Workload Bandwidth requirement for each accelerator H100 A100 3D-Unet 2727MB/s 1385MB/s Resnet50 176MB/s 90MB/s cosmoflow 539MB/s 343MB/s

The data above indicates that to obtain high benchmark bandwidth, more accelerators need to be simulated. 3D-Unet H100 has the highest bandwidth requirement for storage among the workloads. This means that if the same number of accelerators are simulated, 3D-Unet H100 can exert the greatest access pressure on storage.

It’s important to note that the accelerator numbers and the bandwidth of each computing node do not directly reflect storage performance; rather, they indicate the server performance of the computing nodes. Only the total number of accelerators (simulated GPUs) and the overall bandwidth can accurately represent the storage system’s capabilities. As the spokesperson from MLPerf said,” The number of host nodes is not particularly useful for normalization. The scale of a given submission is indicated by the number and type of emulated accelerators – ie ten emulated H100s is 10x the work of one emulated H100 from a storage standpoint”.
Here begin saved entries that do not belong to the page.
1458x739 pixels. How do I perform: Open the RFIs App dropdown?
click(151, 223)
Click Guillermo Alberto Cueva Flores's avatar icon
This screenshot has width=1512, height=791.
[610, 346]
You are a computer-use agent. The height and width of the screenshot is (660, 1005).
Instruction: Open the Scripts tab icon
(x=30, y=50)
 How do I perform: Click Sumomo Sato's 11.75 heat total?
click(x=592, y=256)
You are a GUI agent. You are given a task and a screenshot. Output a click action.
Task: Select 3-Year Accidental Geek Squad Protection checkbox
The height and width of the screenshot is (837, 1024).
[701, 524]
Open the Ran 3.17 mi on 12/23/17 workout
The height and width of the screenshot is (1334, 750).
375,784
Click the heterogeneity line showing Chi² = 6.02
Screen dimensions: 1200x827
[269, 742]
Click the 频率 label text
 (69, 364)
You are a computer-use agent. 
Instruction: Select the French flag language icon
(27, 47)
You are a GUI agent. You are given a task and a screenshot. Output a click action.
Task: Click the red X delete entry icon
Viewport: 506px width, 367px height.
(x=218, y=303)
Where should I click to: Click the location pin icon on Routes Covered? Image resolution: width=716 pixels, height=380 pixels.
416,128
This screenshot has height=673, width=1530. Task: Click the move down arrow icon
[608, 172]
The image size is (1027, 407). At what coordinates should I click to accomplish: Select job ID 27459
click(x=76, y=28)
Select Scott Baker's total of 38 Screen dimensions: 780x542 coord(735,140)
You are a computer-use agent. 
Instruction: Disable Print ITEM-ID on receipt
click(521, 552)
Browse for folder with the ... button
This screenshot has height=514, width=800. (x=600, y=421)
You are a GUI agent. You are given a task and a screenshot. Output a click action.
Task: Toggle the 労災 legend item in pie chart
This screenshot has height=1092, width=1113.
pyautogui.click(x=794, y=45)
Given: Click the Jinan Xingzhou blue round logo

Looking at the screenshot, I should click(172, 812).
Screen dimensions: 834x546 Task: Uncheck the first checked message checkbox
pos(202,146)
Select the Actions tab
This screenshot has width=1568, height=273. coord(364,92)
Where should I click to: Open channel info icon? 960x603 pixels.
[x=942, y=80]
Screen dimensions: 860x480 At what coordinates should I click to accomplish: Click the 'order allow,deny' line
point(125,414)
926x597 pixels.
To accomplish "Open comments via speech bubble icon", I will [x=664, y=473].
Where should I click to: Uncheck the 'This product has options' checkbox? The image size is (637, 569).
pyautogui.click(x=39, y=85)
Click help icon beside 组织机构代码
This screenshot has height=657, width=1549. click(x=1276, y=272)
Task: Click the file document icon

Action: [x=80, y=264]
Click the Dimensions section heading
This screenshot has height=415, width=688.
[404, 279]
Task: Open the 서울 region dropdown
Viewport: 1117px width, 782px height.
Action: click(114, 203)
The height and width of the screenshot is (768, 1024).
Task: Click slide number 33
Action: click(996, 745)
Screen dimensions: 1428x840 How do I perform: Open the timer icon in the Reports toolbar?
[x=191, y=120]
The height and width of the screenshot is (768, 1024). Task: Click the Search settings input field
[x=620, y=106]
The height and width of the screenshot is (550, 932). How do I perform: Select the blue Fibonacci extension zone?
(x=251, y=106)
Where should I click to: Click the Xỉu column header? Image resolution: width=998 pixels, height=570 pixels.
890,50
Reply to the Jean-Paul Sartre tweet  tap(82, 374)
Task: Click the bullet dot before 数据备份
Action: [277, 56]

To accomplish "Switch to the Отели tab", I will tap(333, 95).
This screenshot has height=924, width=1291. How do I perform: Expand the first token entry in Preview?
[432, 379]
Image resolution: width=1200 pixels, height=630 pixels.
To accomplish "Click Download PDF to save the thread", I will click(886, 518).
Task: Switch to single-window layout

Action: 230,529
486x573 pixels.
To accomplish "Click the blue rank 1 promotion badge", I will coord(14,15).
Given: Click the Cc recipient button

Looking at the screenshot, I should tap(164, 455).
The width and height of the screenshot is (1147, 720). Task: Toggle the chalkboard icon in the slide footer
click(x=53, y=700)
This result shows that OceanStor A800 is ahead of the curve: its total throughput is 1.92x that of the second-place player, while the throughput per node and per rack unit are 2.88x and 1.44x that of the runner-up, respectively.

Additionally, different from traditional storage performance test tools, MLPerf Storage Benchmark also has strict requirements on latency. For a high-bandwidth storage system, when the quantity of accelerators is increased to provide higher access pressure to the storage system, a stable low latency is a must to prevent AU reduction and to achieve expected bandwidth. In V1.0, OceanStor A800 also demonstrates capability to provide stable and low latency for the training system even when the bandwidth is high, which helps to maintain high accelerator utilization.

GenAI advancing with storage development

In a global survey of AI usage conducted by independent analyst firm McKinsey, 65% of respondents revealed that they are now regularly using Gen AI, nearly double the number revealed by a previous McKinsey survey 10 months earlier.

While regular AI is designed to work with existing datasets, Gen AI algorithms focus on the creation of new content that closely resembles authentic information. This ability is creating a range of possibilities across numerous verticals.

From software, finance to fashion, autonomous vehicles, most of varied Gen AI use cases depend on the use of large language models (LLMs) to create the right kind of applications and workloads. When Gen AI and LLMs work cooperatively with each other, it is also putting a strain on underlying storage architectures – a slow update of the data fed into large AI models could lead to poor results, including so-called AI hallucinations where a large AI model can start to fabricate inaccurate answers.

Currently, leading technology companies are striving to resolve the challenges with storage products and solution. Proved by the V1.0 test result, OceanStor A800 can provide ultimate data services for AI training and maximize GPU/NPU computing utilization, meanwhile supporting cluster networking and providing high-performance data services for large-scale training clusters.

Huawei launched the OceanStor A800 High-Performance AI Storage in 2023, to empower large model training, accelerating the rollout of large AI model applications. During recent HUAWEI CONNECT 2024, Dr. Peter Zhou, Vice President of Huawei and President of Huawei Data Storage Product Line, said that this new AI storage system significantly boosts large AI model training and inference capabilities, based upon the new paradigm of long-term memory storage, helping various industries effortlessly step into the digital-intelligent era.

With innovations in mind and by practice, Huawei has shown its commitment to redefining data storage with a special focus on real world customer challenges and the demands those customers face in building AI-ready data infrastructure that delivers real value. As an industry-leading high-performance AI storage, OceanStor A800 is designed to accelerate the training and inference of industry-specific models, paving the way to the AI era.